## [Aim of the task]
Starting at the first line of the data and ending at the line with "Task: Click the 签名证书 name text", copy each line exactly. Include both of those lines, but no pictures.

## [Task inputs]
■ ■ ■ ■ ■ ■ ■
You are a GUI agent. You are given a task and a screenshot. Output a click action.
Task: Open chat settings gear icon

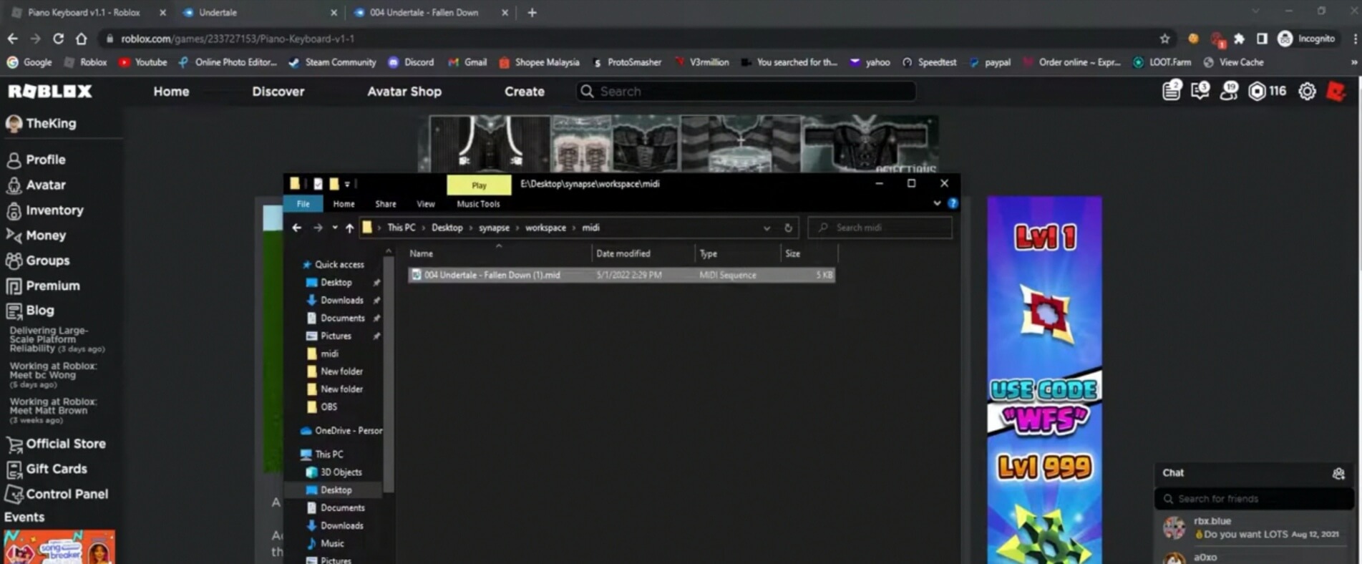(x=1338, y=473)
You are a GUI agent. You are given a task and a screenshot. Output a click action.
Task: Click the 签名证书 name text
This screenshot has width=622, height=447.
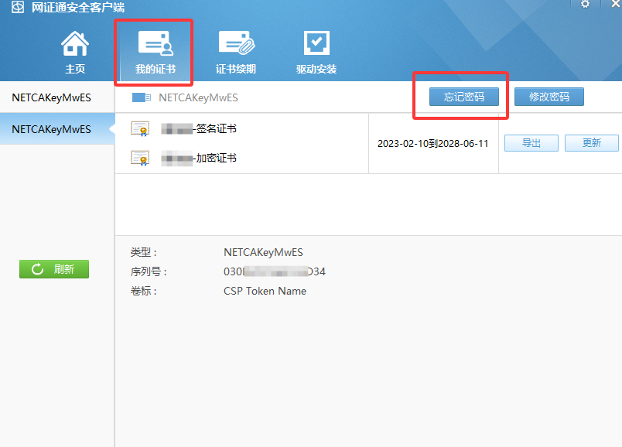coord(216,128)
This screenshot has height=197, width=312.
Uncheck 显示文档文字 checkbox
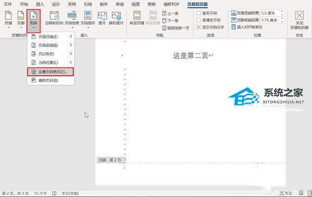click(x=199, y=27)
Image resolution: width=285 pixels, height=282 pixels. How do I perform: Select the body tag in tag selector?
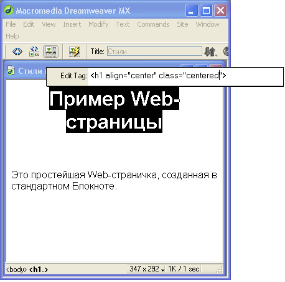(x=16, y=270)
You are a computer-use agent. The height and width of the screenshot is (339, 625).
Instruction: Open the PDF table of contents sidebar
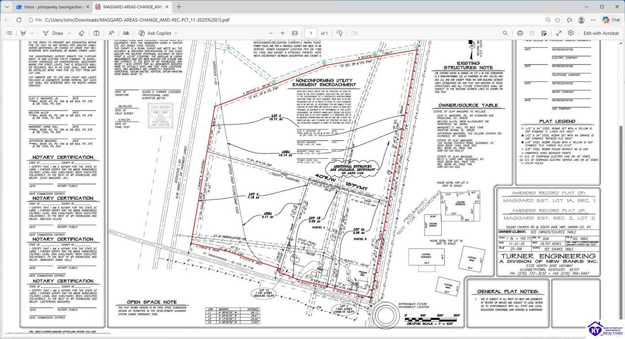click(9, 33)
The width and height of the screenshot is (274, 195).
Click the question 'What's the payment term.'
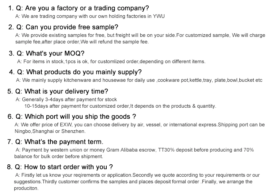coord(56,142)
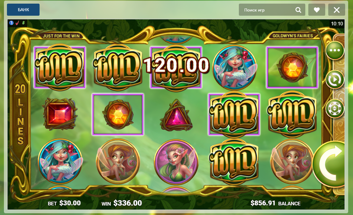The width and height of the screenshot is (353, 215).
Task: Click the WIN $336.00 display
Action: point(122,203)
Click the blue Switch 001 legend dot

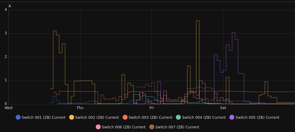[x=18, y=117]
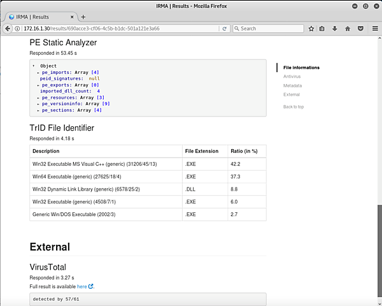Reload the page with the refresh icon
This screenshot has width=382, height=306.
pos(225,29)
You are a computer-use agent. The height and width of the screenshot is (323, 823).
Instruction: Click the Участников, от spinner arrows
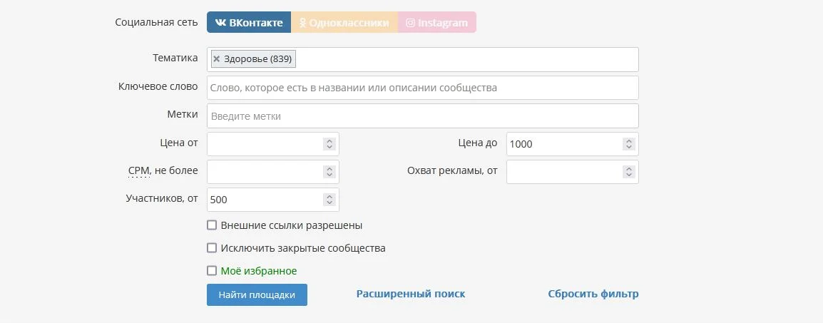tap(329, 200)
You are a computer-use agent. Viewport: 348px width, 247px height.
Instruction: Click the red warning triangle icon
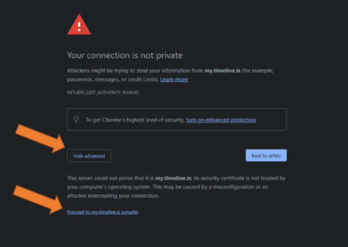(x=79, y=25)
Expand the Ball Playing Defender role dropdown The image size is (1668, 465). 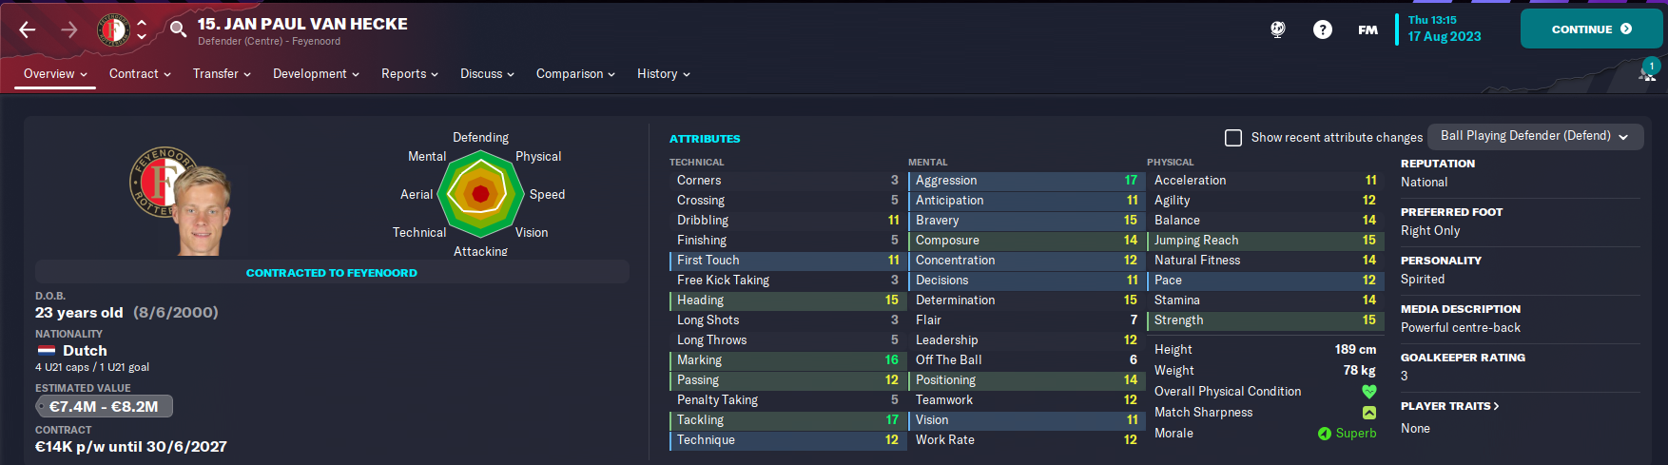coord(1535,136)
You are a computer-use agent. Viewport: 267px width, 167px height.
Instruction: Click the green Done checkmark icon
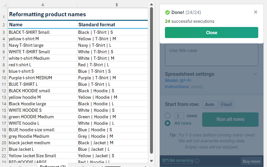(168, 12)
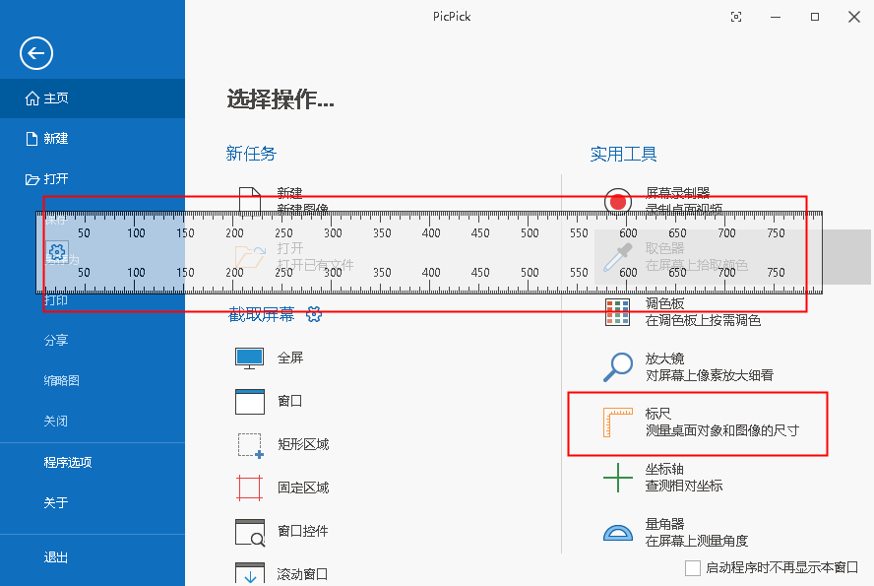
Task: Open 程序选项 from the sidebar menu
Action: pos(68,462)
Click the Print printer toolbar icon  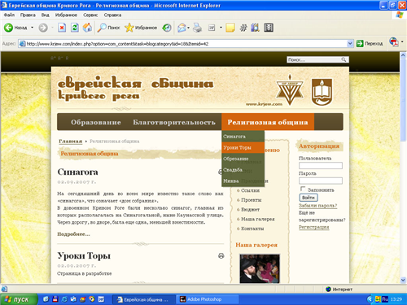click(x=197, y=28)
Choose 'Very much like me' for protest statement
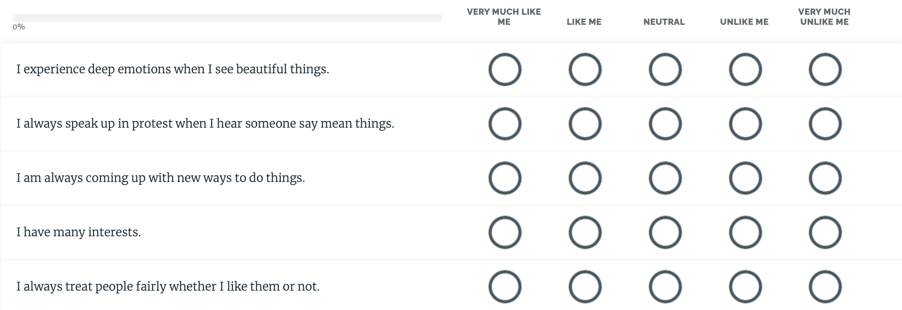The height and width of the screenshot is (310, 902). tap(505, 124)
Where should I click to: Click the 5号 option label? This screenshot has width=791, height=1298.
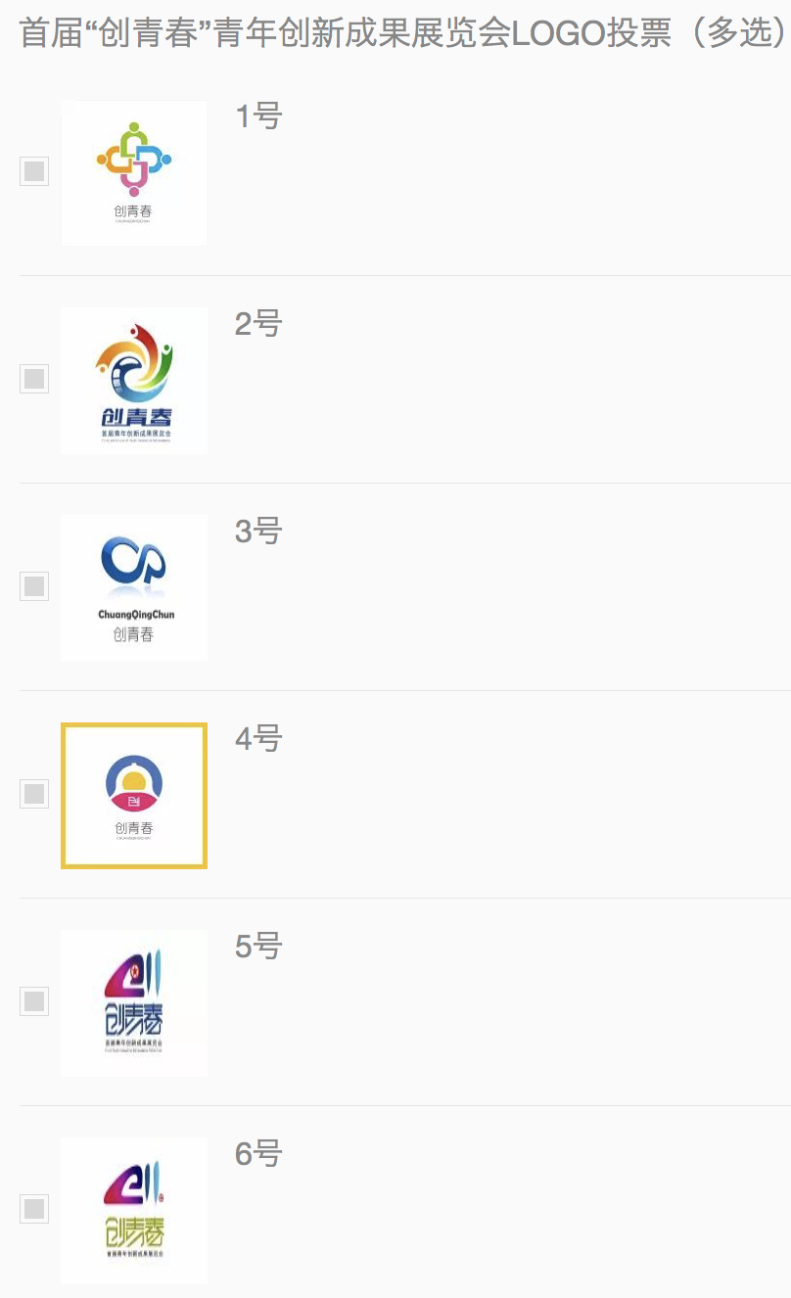coord(258,947)
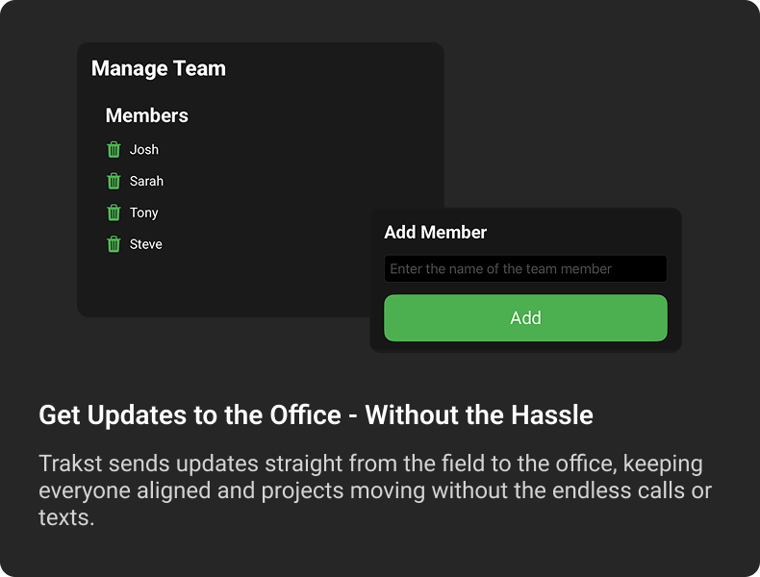Viewport: 760px width, 577px height.
Task: Click the "endless calls" phrase in description
Action: pyautogui.click(x=594, y=490)
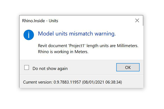Click the "length units" text in the message
This screenshot has width=164, height=109.
(99, 46)
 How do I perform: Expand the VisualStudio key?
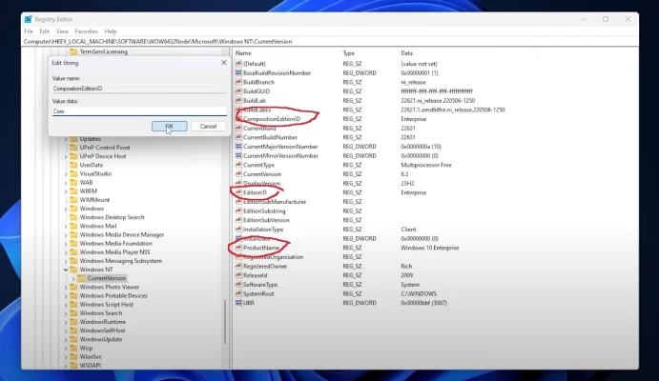[65, 173]
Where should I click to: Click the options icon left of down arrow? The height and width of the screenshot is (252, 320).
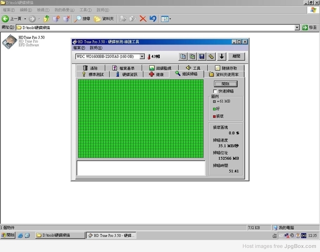click(212, 57)
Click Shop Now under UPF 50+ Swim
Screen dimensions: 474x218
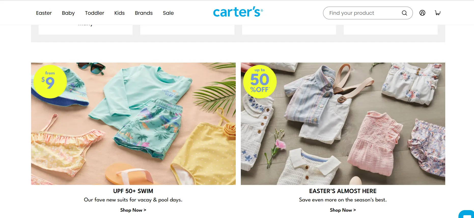pos(133,210)
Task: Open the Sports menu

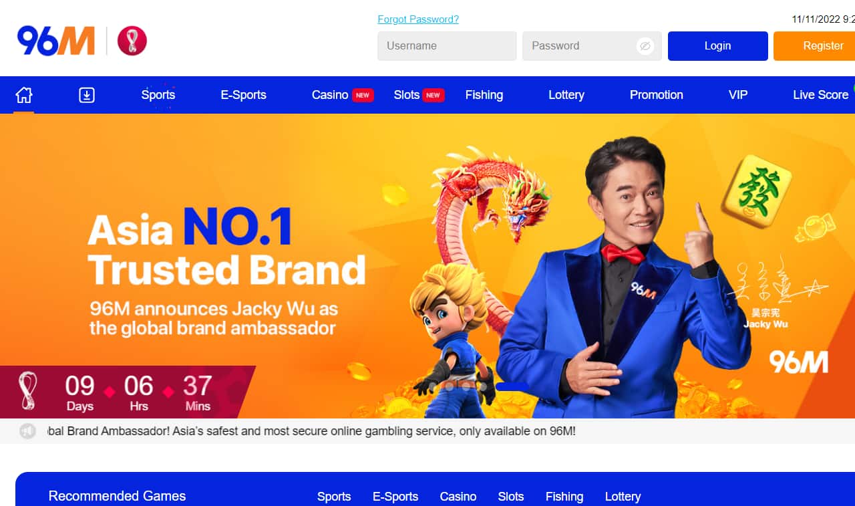Action: (x=158, y=95)
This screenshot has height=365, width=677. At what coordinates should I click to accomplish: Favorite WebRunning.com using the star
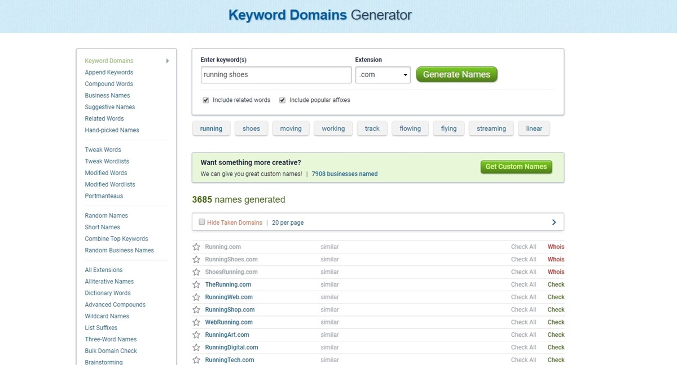point(196,322)
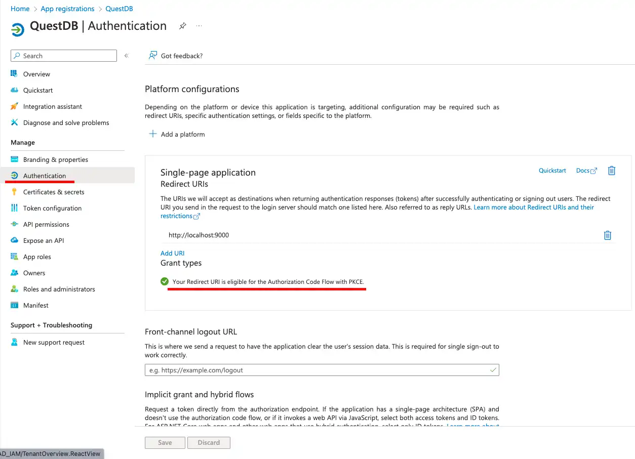Viewport: 635px width, 459px height.
Task: Click the Add URI link
Action: point(172,253)
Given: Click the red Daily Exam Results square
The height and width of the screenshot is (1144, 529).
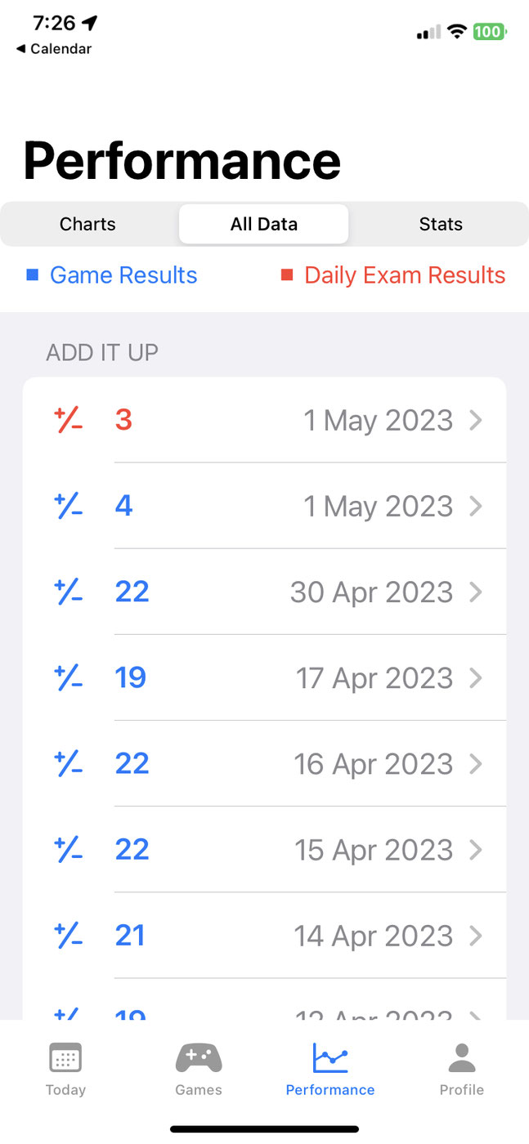Looking at the screenshot, I should 287,275.
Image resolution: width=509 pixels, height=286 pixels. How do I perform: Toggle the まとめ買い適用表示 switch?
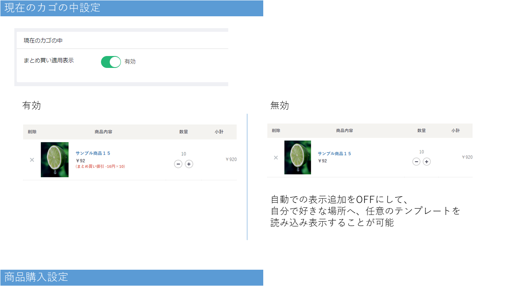coord(111,62)
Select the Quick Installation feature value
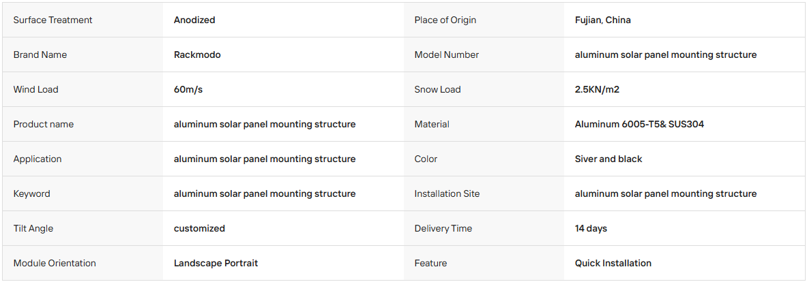Screen dimensions: 807x282 coord(613,263)
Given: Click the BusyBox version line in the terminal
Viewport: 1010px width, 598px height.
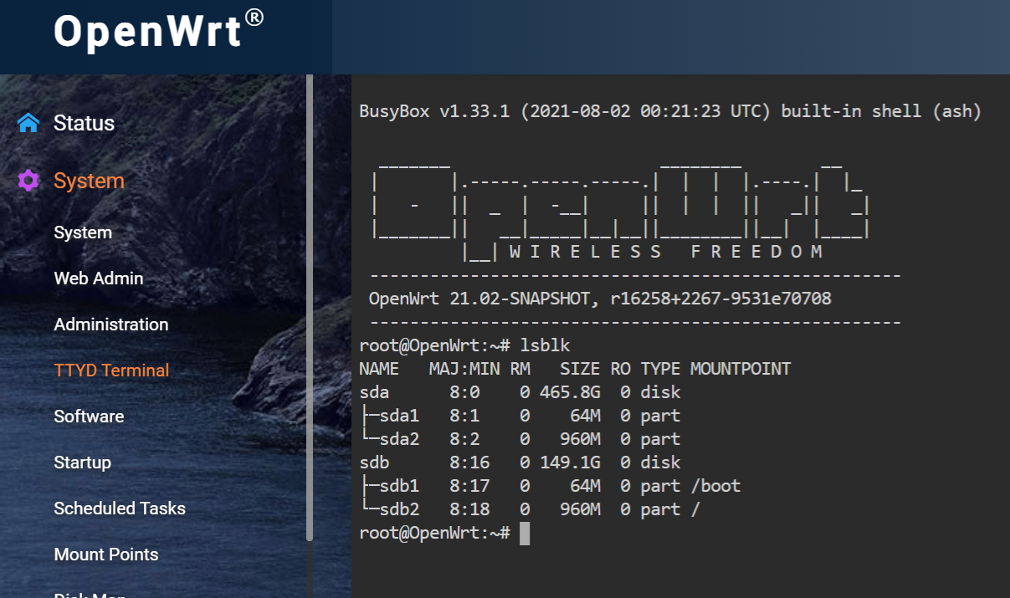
■ ■ ■ ■ ■ ■ ■
## [Task solution]
You are a GUI agent. You are given a task and a screenshot. Output a click action.
Task: Open chat settings gear icon

(x=1338, y=473)
You are a GUI agent. You are given a task and a screenshot. Output a click action.
Task: Click the 签名证书 name text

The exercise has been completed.